» **What needs to be done**:
The output must be the line with "Meist (23, 720)" and every following line to the end of the material, exactly as they appear, and nothing else.

» **Dataset content**:

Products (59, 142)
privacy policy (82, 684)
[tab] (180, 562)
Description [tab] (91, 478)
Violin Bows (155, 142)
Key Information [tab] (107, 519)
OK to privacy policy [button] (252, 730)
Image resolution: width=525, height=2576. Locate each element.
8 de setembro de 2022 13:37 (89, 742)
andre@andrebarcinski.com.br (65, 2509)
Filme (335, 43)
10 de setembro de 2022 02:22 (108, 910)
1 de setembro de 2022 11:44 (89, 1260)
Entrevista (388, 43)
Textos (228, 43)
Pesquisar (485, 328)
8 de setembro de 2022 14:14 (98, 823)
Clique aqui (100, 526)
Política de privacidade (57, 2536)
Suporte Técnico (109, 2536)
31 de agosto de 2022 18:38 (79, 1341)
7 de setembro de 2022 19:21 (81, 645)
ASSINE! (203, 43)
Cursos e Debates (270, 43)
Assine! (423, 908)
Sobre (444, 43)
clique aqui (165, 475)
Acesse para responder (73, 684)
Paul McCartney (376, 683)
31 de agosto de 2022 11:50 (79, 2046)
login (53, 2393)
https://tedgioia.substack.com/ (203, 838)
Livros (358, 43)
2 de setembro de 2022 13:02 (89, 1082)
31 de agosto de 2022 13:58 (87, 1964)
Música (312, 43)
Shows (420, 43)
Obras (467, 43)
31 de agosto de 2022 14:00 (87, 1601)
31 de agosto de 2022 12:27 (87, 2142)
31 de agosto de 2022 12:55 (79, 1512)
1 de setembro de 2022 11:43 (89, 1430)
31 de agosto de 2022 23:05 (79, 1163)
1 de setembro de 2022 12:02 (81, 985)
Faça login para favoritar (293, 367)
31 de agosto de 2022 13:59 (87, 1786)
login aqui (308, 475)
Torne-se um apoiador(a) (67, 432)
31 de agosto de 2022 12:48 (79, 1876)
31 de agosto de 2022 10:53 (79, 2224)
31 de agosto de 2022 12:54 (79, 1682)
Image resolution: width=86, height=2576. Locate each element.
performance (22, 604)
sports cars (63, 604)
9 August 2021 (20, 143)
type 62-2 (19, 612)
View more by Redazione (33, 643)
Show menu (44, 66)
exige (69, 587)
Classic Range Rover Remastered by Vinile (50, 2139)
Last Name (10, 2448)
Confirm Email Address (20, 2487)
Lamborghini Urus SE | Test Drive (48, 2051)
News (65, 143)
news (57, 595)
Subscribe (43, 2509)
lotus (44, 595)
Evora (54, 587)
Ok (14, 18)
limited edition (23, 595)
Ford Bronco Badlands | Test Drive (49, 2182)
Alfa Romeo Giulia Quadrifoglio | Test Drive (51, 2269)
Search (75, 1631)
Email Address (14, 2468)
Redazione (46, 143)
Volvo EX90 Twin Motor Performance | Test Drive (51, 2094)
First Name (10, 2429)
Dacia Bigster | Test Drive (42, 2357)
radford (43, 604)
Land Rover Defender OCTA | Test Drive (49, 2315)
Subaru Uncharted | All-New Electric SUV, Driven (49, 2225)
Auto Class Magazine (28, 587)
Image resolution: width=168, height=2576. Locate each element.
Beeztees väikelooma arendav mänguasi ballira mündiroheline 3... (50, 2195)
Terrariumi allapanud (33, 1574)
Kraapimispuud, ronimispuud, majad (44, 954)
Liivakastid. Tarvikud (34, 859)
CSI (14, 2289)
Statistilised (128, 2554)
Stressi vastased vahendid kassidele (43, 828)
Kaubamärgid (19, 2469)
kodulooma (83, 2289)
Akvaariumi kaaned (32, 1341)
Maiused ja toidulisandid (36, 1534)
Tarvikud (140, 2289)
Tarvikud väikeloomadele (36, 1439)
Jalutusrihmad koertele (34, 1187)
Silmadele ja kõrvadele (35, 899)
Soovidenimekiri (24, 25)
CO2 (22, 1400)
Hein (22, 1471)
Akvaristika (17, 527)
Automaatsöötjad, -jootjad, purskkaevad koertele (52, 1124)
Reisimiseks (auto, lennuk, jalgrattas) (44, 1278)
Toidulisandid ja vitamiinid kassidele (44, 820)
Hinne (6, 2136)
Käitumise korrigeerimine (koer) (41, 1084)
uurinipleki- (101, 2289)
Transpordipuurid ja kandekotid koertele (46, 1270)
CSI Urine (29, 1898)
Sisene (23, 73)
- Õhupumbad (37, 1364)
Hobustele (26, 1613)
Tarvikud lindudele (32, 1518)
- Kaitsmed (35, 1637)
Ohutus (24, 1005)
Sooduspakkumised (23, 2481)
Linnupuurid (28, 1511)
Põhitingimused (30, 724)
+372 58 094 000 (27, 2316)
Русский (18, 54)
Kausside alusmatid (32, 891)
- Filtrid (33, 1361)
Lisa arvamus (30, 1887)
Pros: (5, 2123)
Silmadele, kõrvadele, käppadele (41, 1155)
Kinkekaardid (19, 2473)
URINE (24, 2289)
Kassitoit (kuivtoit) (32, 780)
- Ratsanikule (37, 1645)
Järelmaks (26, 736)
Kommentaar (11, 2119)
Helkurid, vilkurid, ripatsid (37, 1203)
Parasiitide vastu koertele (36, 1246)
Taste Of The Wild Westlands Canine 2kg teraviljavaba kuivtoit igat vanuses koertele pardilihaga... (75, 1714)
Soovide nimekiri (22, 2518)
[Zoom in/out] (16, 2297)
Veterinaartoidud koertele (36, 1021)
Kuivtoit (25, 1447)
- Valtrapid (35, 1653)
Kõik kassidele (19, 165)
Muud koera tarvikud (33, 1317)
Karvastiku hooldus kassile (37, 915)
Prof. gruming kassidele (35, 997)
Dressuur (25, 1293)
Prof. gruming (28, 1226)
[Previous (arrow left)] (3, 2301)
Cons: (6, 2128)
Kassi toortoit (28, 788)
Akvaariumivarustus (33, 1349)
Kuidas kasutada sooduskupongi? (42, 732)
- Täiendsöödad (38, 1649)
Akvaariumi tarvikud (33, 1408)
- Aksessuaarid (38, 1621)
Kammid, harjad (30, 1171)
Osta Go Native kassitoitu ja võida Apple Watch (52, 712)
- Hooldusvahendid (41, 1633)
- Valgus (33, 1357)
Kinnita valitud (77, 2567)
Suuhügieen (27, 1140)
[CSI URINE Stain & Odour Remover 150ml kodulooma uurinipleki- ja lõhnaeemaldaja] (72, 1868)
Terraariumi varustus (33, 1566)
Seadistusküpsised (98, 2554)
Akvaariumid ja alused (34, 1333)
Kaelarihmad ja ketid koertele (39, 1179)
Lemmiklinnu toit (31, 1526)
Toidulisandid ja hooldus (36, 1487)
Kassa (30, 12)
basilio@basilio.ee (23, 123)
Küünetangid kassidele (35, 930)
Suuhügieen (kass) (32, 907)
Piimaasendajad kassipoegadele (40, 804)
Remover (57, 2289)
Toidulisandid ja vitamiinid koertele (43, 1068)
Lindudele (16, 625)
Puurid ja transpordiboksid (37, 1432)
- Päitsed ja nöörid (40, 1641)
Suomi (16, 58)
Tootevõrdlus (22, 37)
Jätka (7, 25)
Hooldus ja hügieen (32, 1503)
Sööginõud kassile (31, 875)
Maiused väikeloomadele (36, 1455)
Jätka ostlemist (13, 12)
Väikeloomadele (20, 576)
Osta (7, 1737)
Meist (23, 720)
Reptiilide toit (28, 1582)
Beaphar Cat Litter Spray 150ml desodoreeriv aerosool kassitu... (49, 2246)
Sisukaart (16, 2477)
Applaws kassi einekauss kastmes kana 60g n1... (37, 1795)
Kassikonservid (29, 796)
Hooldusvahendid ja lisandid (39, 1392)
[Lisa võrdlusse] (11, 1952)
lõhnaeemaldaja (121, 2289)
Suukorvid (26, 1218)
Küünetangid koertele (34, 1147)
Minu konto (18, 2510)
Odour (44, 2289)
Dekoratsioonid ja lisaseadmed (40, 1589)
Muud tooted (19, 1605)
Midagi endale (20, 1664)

» **Task output**:
Meist (23, 720)
Reptiilide toit (28, 1582)
Beaphar Cat Litter Spray 150ml desodoreeriv aerosool kassitu... (49, 2246)
Sisukaart (16, 2477)
Applaws kassi einekauss kastmes kana 60g n1... (37, 1795)
Kassikonservid (29, 796)
Hooldusvahendid ja lisandid (39, 1392)
[Lisa võrdlusse] (11, 1952)
lõhnaeemaldaja (121, 2289)
Suukorvid (26, 1218)
Küünetangid koertele (34, 1147)
Minu konto (18, 2510)
Odour (44, 2289)
Dekoratsioonid ja lisaseadmed (40, 1589)
Muud tooted (19, 1605)
Midagi endale (20, 1664)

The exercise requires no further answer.